For all those for whom motherhood is a painful reality:
   Those struggling with the deep fear and sense of failure that accompanies raising children,
   Those whose bodies are worn out, who feel their youth has somehow been stripped from them by this calling,
   Those laboring without the partnering help of a father, whether he is absent physically or just emotionally and spiritually,
   Those who have been wounded by the choices of their children,
   Those whose own mothers were cruel or abusive or petty.

For all those for whom motherhood is a painful absence:
   Those who grieve the loss of their own mothers, or wives or children, whether in death or broken relationship
   Those who carry the silent grief of miscarriage, the identity-shaking pain of infertility, the dogged guilt of abortions, and the intangible loss of failed adoptions,
   Those longing to be married who aren’t,
   And all those other mothers and would-be mothers for whom life hasn’t worked out as you’ve planned.

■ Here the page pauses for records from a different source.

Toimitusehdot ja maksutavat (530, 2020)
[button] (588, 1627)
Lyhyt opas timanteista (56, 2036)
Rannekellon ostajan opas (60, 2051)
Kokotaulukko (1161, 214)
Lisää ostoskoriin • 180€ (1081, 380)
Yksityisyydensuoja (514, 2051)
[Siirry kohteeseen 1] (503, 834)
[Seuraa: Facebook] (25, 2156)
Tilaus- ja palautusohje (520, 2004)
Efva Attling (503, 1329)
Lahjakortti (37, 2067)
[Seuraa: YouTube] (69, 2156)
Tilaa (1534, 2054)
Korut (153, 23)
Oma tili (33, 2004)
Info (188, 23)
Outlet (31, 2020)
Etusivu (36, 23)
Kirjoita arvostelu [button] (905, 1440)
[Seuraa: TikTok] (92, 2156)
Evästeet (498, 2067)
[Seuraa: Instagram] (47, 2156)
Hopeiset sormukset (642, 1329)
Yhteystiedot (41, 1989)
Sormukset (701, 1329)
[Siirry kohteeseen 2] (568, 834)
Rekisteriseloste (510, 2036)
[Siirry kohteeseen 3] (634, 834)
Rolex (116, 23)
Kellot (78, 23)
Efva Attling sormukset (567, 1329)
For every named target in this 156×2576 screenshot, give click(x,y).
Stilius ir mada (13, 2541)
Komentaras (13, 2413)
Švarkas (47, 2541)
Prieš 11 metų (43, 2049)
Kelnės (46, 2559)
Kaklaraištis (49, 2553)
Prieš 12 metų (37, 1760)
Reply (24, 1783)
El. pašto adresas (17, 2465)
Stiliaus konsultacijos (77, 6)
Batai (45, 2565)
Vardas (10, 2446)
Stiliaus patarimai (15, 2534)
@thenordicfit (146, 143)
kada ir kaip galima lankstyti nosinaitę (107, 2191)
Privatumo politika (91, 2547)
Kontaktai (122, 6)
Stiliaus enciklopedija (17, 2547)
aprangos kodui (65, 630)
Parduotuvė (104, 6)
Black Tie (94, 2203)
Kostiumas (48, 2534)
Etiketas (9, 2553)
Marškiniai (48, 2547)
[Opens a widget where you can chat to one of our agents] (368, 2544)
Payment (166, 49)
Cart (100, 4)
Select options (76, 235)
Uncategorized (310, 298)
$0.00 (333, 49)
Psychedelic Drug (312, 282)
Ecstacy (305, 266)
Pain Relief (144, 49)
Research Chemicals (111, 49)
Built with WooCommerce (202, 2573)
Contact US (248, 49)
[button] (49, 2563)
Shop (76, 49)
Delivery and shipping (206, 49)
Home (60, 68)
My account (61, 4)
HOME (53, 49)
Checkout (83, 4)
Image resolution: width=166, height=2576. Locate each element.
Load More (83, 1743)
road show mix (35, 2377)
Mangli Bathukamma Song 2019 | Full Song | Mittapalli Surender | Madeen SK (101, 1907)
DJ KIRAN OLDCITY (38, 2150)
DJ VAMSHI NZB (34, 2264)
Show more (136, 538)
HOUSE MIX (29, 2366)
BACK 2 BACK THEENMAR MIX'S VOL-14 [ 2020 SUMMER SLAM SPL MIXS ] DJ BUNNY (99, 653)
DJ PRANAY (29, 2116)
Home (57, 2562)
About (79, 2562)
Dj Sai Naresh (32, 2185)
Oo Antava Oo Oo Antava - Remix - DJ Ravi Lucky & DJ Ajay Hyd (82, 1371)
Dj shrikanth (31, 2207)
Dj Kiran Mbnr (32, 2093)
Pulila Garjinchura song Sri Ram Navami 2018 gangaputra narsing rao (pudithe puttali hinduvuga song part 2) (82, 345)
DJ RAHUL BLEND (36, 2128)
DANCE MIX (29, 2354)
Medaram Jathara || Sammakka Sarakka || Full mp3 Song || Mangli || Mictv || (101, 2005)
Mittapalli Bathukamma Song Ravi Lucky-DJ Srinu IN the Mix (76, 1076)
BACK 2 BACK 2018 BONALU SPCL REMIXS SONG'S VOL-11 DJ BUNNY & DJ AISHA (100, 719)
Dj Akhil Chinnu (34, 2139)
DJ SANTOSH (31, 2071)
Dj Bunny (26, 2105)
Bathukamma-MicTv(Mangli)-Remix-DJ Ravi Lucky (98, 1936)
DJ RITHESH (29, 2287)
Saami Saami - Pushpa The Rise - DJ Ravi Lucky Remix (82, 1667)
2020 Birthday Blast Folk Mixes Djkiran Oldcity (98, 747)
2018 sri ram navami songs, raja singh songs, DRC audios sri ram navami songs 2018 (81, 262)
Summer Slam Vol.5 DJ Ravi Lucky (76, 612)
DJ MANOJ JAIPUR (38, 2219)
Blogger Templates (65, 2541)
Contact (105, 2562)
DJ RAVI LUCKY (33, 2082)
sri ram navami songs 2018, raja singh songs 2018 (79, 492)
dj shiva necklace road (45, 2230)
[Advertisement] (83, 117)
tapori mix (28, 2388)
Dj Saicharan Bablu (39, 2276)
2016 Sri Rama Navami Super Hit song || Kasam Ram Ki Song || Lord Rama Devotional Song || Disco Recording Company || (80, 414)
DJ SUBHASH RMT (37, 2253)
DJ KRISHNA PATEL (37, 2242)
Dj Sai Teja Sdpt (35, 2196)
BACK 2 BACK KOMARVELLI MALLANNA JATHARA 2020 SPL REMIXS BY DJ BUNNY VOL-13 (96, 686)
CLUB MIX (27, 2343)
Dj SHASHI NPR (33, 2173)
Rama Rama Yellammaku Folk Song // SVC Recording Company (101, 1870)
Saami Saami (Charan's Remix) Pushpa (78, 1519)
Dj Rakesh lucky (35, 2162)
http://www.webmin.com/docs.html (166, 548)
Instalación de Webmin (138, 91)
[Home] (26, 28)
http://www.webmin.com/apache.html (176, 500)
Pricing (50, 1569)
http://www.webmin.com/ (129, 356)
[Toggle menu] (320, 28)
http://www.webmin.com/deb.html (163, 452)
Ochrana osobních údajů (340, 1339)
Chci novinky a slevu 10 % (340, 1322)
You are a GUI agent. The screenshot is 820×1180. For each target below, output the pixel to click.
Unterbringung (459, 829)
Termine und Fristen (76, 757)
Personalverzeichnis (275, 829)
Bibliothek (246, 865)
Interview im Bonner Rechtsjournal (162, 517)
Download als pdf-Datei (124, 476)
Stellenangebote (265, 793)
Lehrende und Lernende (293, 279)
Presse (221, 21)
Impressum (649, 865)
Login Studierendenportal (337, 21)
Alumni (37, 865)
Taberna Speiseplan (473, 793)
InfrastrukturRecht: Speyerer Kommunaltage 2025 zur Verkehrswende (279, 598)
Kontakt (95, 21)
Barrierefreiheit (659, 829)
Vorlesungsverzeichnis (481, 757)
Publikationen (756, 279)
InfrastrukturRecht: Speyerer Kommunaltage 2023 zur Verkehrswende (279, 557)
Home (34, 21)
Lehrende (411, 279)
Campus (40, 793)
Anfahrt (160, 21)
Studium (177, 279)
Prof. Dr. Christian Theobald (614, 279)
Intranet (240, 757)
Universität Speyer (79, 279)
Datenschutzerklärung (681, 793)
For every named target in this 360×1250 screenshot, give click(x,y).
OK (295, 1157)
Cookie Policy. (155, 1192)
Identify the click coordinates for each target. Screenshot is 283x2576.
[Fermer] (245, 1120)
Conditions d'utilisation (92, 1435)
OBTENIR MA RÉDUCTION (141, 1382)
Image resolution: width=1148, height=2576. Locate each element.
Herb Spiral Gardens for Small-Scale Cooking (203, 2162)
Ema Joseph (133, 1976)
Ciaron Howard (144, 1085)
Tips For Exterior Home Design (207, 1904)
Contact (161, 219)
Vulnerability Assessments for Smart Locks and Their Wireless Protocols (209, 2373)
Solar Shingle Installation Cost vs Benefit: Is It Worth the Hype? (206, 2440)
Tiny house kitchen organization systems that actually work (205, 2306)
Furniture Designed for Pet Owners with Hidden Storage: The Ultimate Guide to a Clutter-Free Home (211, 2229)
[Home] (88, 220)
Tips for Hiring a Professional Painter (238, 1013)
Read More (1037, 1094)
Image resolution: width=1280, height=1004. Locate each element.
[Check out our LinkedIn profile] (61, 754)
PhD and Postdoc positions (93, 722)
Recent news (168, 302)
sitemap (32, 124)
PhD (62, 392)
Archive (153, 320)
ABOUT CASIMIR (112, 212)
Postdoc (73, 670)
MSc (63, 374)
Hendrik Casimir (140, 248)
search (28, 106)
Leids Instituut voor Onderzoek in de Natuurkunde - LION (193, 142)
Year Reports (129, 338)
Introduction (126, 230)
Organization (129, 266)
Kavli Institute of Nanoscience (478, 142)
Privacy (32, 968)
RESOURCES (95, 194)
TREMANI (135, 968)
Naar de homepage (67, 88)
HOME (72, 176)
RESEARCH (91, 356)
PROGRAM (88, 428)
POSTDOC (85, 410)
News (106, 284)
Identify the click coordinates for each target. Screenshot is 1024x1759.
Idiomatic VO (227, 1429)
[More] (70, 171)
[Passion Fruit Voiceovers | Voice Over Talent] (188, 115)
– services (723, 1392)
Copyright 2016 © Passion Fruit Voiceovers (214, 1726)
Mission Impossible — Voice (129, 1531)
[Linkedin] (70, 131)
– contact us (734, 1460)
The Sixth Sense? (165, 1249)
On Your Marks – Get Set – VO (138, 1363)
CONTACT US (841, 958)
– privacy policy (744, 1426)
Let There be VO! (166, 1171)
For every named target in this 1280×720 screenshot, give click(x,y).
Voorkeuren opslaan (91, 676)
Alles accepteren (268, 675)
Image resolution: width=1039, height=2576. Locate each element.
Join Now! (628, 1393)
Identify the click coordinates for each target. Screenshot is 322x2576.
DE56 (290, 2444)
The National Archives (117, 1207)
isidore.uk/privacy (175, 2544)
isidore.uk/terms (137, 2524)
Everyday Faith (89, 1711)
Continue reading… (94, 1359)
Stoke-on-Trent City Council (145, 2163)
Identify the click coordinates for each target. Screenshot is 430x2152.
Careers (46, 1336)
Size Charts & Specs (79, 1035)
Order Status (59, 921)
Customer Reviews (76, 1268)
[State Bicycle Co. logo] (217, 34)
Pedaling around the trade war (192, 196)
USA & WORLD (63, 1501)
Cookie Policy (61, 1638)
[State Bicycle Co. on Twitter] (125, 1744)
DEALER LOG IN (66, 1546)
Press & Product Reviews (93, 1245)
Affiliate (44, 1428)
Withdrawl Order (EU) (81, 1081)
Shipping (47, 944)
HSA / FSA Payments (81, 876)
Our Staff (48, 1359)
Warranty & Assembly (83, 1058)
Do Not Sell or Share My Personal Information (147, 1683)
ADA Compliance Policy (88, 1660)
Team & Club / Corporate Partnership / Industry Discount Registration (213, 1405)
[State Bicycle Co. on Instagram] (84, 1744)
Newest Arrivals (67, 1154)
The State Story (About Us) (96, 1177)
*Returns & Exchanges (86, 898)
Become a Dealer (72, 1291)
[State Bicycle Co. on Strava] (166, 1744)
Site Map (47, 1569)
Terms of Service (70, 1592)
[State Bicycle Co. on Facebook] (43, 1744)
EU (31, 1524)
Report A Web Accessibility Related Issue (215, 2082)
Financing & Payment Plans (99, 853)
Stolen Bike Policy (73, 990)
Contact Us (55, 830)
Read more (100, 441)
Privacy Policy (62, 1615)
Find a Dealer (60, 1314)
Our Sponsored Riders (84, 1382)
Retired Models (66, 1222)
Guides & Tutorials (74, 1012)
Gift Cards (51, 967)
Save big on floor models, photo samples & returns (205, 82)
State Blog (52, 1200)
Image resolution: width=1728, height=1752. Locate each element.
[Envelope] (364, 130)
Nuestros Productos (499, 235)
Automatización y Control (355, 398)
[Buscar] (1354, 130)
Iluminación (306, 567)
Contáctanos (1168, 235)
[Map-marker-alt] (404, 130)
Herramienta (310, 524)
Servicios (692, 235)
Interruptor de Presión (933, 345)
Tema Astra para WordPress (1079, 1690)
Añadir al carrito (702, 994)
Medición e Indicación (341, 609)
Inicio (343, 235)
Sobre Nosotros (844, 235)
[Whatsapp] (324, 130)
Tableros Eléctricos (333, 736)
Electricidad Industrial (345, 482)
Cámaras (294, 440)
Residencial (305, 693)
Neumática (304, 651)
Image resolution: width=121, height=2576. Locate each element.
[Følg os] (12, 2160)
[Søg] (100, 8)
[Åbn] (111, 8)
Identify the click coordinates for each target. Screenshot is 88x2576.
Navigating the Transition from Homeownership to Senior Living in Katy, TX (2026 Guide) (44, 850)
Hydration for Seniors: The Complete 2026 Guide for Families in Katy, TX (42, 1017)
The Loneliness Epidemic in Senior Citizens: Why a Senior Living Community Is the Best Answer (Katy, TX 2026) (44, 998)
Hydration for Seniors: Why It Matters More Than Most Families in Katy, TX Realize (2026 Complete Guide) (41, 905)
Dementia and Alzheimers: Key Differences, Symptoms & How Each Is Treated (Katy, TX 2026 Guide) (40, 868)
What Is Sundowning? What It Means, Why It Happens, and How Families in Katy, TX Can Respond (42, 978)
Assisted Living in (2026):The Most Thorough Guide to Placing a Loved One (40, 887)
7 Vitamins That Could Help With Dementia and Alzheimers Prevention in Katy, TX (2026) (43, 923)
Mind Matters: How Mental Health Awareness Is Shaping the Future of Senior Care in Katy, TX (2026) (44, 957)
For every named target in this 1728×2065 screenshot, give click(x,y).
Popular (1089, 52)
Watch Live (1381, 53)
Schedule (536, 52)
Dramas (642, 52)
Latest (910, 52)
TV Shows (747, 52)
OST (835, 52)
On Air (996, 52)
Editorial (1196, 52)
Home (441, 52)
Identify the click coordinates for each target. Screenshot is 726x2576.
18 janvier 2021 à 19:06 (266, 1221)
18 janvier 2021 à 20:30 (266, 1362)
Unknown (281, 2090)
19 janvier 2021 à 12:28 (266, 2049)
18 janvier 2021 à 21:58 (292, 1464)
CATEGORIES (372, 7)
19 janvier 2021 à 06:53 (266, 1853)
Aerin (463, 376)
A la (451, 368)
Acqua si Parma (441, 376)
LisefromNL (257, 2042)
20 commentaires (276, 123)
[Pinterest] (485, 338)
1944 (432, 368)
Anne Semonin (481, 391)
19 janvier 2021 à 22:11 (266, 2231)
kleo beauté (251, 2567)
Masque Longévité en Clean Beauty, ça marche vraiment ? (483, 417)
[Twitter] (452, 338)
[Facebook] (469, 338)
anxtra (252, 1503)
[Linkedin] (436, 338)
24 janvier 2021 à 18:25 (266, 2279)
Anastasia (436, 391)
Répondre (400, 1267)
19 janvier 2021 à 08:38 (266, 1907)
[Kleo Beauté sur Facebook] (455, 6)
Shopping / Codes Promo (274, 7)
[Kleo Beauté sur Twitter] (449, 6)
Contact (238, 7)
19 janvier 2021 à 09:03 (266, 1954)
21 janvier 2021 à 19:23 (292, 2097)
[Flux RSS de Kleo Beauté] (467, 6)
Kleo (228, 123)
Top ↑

For all of you, and also you whose pains I have not named, hear these three truths:
1. God loves you and delights in you not because of what you do but simply because He chooses to love you. You don’t have to be a certain way or do a certain set of things or keep up appearances to earn His love. On your worse day, when your heart is broken and when you have failed and sinned, He saw all those days and suffered and died in Jesus to speak love to you in the midst of them.
2. Your labor is not in vain. Whether it is the often unfulfilling work of being a mother or the work you do for His body while wishing for that vocation, in the Lord your work is established and valuable. Not one thing done for the kingdom is futile; whatever we build on Christ’s foundation in love will endure.
3. You are seen. By God, and by at least some of us, some of the time. Your tears have been numbered by your heavenly Father. Your pain is shared by Jesus Christ. We appreciate your struggles, and if we don’t, that is to our condemnation. Thank you, and I am sorry, and may you on this day be blessed.